Some highlights from this NY Times story:
We Want It, and Waiting Is No Option
By DAVID CARR
The need to hold media that you consume — the physical purchase — is going away ,” said Clay Shirky. Mr. Shirky is an adjunct professor at New York University’s graduate Interactive Telecommunications Program and the author of a new book, “Here Comes Everybody: The Power of Organizing Without Organizations.”
...the Web is not competition for traditional media, but a completely different system that empowers both groups and individuals, a place where choice is not only an option, but an imperative.
...the idea that someone would buy a physical object that contained a finite number of songs arbitrarily selected by someone else seems quaint.“Forget 15-year-olds; my 4-year old saw a show on broadcast television at our baby sitter’s house and asked to see it again when she went back there,” Mr. Shirky said. “When told it wasn’t on television right then, she asked, ‘Is it broken?’ ”
“Storytelling is a hard problem that is cognitive rather than technological,” he said. “It requires a specific set of skills, and there are business models that enable storytelling, but maybe don’t require the whole manufacturing or broadcasting business that goes with them.”...It seems silly at a time of hulking, glorious in-home entertainment centers to watch a show on a 13-inch laptop...
“It’s the classic quality-is-king mistake,” he said. “Remember what audiophiles said about MP3, that it would never last because the quality was not there. But past a certain threshold of quality, most normal people don’t care. The ability to share files was actually far more important. Good enough was good enough.”
So maybe changing the equation isn’t so much a matter of throwing out old media as adjusting to hybrid models that enable an infinite inventory on a digital shelf — embracing, rather than trying to control, choice.

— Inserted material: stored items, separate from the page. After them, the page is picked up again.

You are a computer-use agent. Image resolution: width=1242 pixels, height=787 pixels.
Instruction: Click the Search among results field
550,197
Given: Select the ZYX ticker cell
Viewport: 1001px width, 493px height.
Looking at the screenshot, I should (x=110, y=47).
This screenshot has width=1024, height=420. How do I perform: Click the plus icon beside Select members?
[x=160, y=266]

While this article doesn't specifically talk about radio; there is so much of this article the applicable to radio. Our business is the ultimate "one way" medium and unless we continue to work towards unrestricted interactivity our fortunes will continue to shrink.
Everything we do going forward must be focused in two areas: entertainment (not just 10 songs in a row with limited interruption) and on-demand content & connectivity that our fans can access anywhere, anytime.

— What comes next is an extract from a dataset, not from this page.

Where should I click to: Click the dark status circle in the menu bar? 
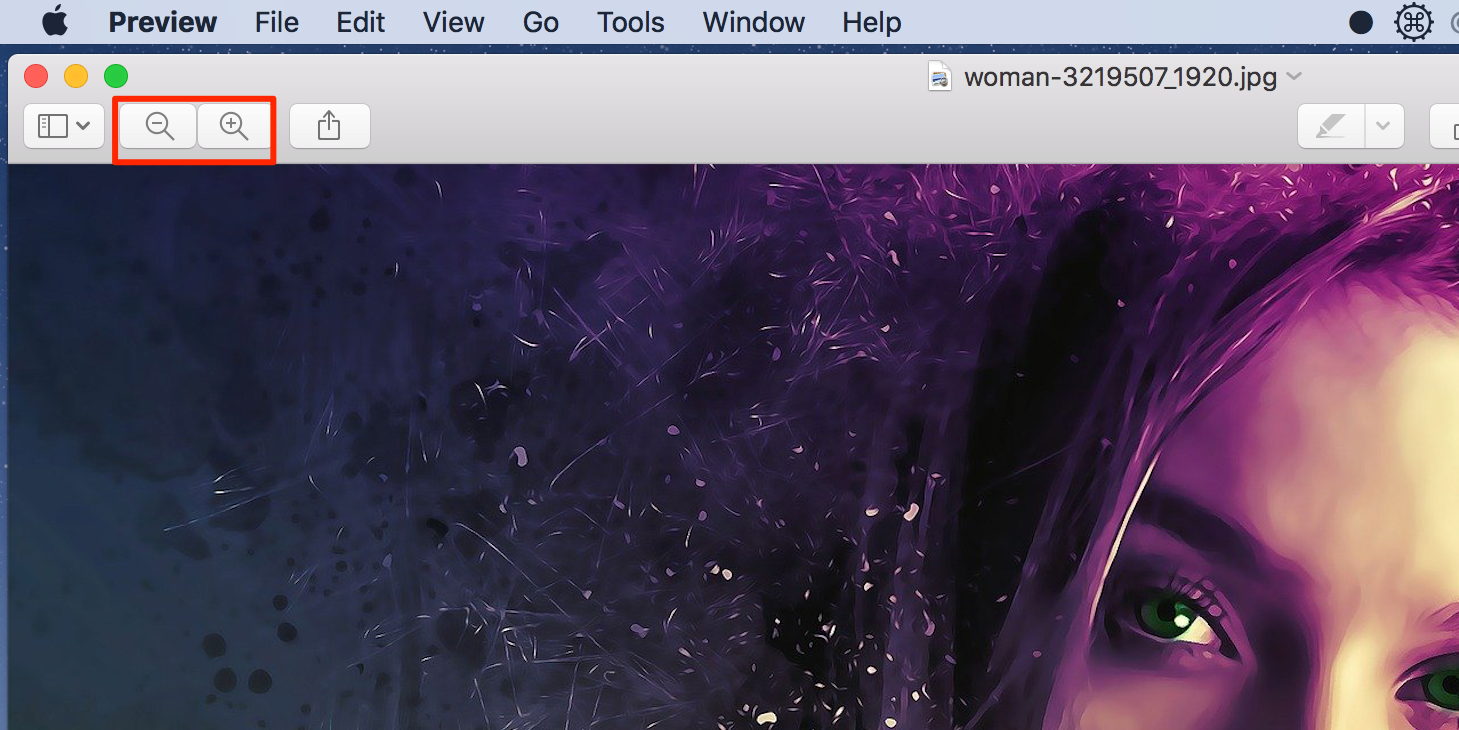1360,21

This seemed worthy of repeating......the idea that someone would buy a physical object that contained a finite number of songs arbitrarily selected by someone else seems quaint. In our business the "physical object" is our radio stations. If we are to continue to play the hits (yes, the hits are the hits) we have to offer something more. Entertainment content will not please everyone, but without it the non-stop music machine will continue to erode...pleasing fewer and fewer listeners since they can get those hits on-demand--elsewhere.